如何从bash中的目录中选择随机文件？

Question

我有一个约2000个文件的目录。如何通过使用bash脚本或管道命令列表来选择N文件的随机样本？

Answer 1

这是一个使用GNU sort的随机选项的脚本：

ls |sort -R |tail -$N |while read file; do
    # Something involving $file, or you can leave
    # off the while to just get the filenames
done

Answer 2

我使用它：它使用临时文件，但深入到目录，直到找到一个常规文件并返回它。

# find for a quasi-random file in a directory tree:

# directory to start search from:
ROOT="/";  

tmp=/tmp/mytempfile    
TARGET="$ROOT"
FILE=""; 
n=
r=
while [ -e "$TARGET" ]; do 
    TARGET="$(readlink -f "${TARGET}/$FILE")" ; 
    if [ -d "$TARGET" ]; then
      ls -1 "$TARGET" 2> /dev/null > $tmp || break;
      n=$(cat $tmp | wc -l); 
      if [ $n != 0 ]; then
        FILE=$(shuf -n 1 $tmp)
# or if you dont have/want to use shuf:
#       r=$(($RANDOM % $n)) ; 
#       FILE=$(tail -n +$(( $r + 1 ))  $tmp | head -n 1); 
      fi ; 
    else
      if [ -f "$TARGET"  ] ; then
        rm -f $tmp
        echo $TARGET
        break;
      else 
        # is not a regular file, restart:
        TARGET="$ROOT"
        FILE=""
      fi
    fi
done;

Answer 3

如果文件夹中有更多文件，则可以使用我在unix stackexchange中找到的以下管道命令。

find /some/dir/ -type f -print0 | xargs -0 shuf -e -n 8 -z | xargs -0 cp -vt /target/dir/

在这里我想复制文件，但如果你想移动文件或做其他事情，只需更改我使用cp的最后一个命令。

Answer 4

如何从康先生那里略微篡改Perl解决方案： How can I shuffle the lines of a text file on the Unix command line or in a shell script?

$ ls | perl -MList :: Util = shuffle -e'@ lines = shuffle（<>）; print @lines [0..4]'

Answer 5

你可以使用shuf（来自GNU coreutils包）。只需输入一个文件名列表，并要求它从随机排列中返回第一行：

ls dirname | shuf -n 1
# probably faster and more flexible:
find dirname -type f | shuf -n 1
# etc..

调整-n, --head-count=COUNT值以返回所需行数。例如，要返回5个随机文件名，您将使用：

find dirname -type f | shuf -n 5

Answer 6

以下是一些不解析ls输出的可能性，对于名称中带有空格和有趣符号的文件，它们是100％安全的。所有这些都将使用随机文件列表填充数组randf。如果需要，可以使用printf '%s\n' "${randf[@]}"轻松打印此阵列。

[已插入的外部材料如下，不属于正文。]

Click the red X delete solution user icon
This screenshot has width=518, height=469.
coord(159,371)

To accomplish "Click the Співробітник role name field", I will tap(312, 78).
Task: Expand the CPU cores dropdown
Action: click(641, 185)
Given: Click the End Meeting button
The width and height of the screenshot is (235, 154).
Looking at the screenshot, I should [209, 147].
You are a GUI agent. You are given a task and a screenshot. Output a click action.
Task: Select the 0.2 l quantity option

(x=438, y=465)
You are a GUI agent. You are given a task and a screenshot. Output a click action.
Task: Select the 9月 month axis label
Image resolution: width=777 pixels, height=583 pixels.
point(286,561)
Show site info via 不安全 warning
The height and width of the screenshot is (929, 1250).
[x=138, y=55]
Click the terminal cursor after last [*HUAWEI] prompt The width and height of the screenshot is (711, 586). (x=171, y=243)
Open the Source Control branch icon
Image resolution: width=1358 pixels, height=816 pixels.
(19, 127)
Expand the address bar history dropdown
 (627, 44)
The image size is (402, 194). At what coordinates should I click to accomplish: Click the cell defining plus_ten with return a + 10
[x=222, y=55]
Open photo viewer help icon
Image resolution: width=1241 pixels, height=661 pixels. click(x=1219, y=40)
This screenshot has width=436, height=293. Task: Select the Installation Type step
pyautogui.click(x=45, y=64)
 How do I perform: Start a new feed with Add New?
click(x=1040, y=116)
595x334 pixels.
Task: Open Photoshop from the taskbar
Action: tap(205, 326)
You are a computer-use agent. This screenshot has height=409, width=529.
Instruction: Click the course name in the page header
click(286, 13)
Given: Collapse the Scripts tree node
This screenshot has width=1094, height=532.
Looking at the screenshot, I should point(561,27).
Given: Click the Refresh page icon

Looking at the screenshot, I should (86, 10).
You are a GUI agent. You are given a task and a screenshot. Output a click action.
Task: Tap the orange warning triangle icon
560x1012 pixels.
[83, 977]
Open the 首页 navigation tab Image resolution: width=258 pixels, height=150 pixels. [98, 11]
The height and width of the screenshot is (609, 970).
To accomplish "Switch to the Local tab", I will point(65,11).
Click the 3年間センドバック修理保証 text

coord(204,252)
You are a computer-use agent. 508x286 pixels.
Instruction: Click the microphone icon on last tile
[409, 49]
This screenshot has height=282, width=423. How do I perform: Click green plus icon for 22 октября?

这个可能会多次输出相同的文件，并且需要事先知道N。在这里我选择N = 42。 a=( * ) randf=( "${a[RANDOM%${#a[@]}]"{1..42}"}" ) 此功能没有很好的记录。
如果事先不知道N，但你真的很喜欢以前的可能性，你可以使用eval。但它是邪恶的，你必须确保N不直接来自用户输入而不经过彻底检查！ N=42 a=( * ) eval randf=( \"\${a[RANDOM%\${#a[@]}]\"\{1..$N\}\"}\" ) 我个人不喜欢eval，因此这个答案！
使用更直接的方法（循环）相同： N=42 a=( * ) randf=() for((i=0;i<N;++i)); do randf+=( "${a[RANDOM%${#a[@]}]}" ) done
如果您不希望多次使用同一个文件： N=42 a=( * ) randf=() for((i=0;i<N && ${#a[@]};++i)); do ((j=RANDOM%${#a[@]})) randf+=( "${a[j]}" ) a=( "${a[@]:0:j}" "${a[@]:j+1}" ) done

注意。这是旧帖子的迟到答案，但接受的答案链接到显示可怕的bash练习的外部页面，而另一个答案并没有好多，因为它也解析了ls的输出。对接受的答案的评论指出了Lhunath的一个很好的答案，它显然表现出良好的实践，但并没有完全回答OP。

Answer 7

8
投票

ls | shuf -n 10 # ten random files

Answer 8

在5选择avoiding to parse ls随机文件的简单解决方案。它还适用于包含空格，换行符和其他特殊字符的文件：

shuf -ezn 5 * | xargs -0 -n1 echo

将echo替换为您要为文件执行的命令。

Answer 9

如果安装了Python（适用于Python 2或Python 3）：

要选择一个文件（或来自任意命令的行），请使用

ls -1 | python -c "import sys; import random; print(random.choice(sys.stdin.readlines()).rstrip())"

要选择N文件/行，请使用（注意N位于命令的末尾，将其替换为数字）

ls -1 | python -c "import sys; import random; print(''.join(random.sample(sys.stdin.readlines(), int(sys.argv[1]))).rstrip())" N

Answer 10

这是对@gniourf_gniourf迟到的答案后来的回应，我刚刚赞成，因为它是迄今为止最好的答案，两次。（一次用于避免使用eval，一次用于安全文件名处理。）

但是我花了几分钟时间来解开这个答案使用的“没有很好记录”的功能。如果您的Bash技能足够坚实，您可以立即看到它是如何工作的，那么请跳过此评论。但我没有，并且已经解开它，我认为值得解释。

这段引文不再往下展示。